◆ Excerpt ◆
──────
Tele SC Asmara (Telecommunications Sport Club of Asmara) is an Eritrean football club based in Asmara.  The team -usually called "Tele S.C."- is a member of the Eritrean Football Federation national league.

History

Initially the club was founded in the early 1940s as an Italo-eritrean club named Gejeret, that played in the amateur championship of Italian Eritrea. In 1950 Gejeret started to play in the top league of Eritrea in Asmara and changed the name to "Telecommunications SC" (usually called "Tele SC").

In the Ethiopian championship the team obtained prestigious levels. So, in 1959 the team has won the Ethiopian Premier League., The Eritrean team also won the Ethiopian championship in 1969 and 1970.

The team united with the historical GS Asmara in the early 1970s and changed again the name: it was now Tele SC Asmara. Under the lead of the famous "Eritrean Herrera" (the coach Massimo Fenili) the team won two titles of the Ethiopian National Championships in 1972 and 1973.
──────
Click-target data:
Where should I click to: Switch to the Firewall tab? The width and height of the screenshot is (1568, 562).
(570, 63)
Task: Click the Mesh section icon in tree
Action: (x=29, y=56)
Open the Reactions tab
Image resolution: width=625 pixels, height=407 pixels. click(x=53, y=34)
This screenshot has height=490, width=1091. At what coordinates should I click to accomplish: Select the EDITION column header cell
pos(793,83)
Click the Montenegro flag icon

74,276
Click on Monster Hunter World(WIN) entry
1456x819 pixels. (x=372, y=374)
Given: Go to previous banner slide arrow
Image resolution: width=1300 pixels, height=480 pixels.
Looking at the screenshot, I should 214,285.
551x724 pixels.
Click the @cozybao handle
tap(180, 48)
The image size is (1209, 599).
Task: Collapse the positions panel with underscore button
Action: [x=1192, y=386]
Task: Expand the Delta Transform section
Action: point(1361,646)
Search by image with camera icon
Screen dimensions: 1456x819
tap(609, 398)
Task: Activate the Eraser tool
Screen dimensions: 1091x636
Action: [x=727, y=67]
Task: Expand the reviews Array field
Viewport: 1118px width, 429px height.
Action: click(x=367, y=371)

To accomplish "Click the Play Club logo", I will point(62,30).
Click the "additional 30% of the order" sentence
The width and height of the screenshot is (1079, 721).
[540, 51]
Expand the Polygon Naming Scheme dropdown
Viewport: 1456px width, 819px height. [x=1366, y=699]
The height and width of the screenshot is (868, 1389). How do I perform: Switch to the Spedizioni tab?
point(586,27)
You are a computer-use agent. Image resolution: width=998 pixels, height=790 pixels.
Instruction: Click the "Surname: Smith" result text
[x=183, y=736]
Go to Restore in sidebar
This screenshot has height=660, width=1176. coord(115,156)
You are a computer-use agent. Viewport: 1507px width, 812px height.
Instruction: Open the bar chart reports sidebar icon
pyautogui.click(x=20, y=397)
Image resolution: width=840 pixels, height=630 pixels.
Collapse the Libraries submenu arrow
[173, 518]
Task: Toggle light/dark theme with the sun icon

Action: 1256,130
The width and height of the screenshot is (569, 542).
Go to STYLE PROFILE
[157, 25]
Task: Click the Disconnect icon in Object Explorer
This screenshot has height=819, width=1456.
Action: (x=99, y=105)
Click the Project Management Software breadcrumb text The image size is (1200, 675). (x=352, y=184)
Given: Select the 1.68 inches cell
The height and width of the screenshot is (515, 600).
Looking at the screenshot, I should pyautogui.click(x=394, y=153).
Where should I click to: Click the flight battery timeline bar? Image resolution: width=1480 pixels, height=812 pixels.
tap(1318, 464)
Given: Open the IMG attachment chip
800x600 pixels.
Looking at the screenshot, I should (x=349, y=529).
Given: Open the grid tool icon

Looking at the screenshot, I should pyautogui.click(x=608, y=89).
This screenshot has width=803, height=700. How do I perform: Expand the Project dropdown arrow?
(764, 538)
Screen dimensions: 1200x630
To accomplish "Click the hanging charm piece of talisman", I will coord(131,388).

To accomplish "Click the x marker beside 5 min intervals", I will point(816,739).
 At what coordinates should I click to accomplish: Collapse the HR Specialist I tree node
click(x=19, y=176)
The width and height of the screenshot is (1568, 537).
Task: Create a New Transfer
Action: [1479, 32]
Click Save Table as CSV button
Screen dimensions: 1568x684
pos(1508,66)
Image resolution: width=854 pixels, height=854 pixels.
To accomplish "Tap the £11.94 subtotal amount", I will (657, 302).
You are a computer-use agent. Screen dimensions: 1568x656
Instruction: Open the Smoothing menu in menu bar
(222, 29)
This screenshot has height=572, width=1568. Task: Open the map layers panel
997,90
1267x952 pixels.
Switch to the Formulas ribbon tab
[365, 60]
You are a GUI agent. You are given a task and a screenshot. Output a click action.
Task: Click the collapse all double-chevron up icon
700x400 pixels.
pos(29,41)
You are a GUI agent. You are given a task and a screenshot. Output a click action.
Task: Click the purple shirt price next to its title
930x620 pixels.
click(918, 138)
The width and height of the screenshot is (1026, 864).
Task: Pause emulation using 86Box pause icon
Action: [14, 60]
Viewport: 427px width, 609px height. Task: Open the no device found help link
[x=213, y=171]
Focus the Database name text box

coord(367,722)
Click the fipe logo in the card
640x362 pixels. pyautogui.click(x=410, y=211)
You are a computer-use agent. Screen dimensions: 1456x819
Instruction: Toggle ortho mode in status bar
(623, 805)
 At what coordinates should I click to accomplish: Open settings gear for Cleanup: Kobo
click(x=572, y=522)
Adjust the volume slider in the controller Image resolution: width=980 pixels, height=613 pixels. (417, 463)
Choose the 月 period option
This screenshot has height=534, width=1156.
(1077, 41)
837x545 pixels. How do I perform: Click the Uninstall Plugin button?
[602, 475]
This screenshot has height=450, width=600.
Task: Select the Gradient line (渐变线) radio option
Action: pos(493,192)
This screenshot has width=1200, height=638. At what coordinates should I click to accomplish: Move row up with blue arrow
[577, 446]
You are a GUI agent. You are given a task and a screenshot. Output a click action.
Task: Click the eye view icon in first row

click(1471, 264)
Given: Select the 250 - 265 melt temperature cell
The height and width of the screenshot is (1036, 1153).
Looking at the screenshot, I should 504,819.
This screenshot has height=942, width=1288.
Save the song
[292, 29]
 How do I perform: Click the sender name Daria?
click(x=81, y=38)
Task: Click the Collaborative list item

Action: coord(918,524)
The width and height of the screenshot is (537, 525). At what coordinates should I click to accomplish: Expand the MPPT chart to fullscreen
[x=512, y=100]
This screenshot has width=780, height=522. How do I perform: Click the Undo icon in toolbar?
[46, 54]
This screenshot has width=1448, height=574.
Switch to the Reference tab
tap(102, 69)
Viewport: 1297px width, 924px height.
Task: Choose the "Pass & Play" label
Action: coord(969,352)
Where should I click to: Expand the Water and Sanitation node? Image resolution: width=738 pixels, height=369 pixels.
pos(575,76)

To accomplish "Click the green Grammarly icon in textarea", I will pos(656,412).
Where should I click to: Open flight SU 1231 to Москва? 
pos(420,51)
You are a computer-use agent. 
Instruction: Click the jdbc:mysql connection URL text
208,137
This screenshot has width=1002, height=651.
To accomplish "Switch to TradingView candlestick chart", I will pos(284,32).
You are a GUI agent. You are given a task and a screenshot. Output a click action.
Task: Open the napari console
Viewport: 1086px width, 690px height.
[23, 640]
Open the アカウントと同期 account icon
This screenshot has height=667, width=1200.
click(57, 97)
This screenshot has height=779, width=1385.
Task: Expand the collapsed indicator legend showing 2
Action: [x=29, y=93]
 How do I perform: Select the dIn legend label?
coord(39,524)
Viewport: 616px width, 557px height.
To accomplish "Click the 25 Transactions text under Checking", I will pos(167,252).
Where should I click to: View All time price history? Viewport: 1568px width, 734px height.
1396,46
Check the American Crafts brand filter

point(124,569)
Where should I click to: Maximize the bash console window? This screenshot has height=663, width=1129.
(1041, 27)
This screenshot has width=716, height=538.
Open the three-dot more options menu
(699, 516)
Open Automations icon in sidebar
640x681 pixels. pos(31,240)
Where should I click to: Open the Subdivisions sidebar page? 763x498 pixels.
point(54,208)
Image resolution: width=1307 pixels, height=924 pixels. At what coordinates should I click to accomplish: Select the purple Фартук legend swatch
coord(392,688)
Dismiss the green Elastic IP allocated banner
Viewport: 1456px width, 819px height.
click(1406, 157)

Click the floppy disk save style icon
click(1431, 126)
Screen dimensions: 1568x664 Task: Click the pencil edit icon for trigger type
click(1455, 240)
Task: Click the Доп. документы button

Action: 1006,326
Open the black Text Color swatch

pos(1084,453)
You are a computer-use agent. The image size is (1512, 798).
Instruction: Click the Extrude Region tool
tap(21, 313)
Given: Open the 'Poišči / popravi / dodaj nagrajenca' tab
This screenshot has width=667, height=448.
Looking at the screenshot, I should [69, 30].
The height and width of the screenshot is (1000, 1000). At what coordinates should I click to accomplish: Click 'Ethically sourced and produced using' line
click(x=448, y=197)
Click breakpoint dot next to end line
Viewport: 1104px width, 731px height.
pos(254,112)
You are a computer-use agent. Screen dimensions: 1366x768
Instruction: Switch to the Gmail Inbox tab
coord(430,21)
──────
◆ Exercise description ◆
In the text about Tele SC Asmara, what was the club's original name when it was founded in the early 1940s?

◆ Task response ◆
Gejeret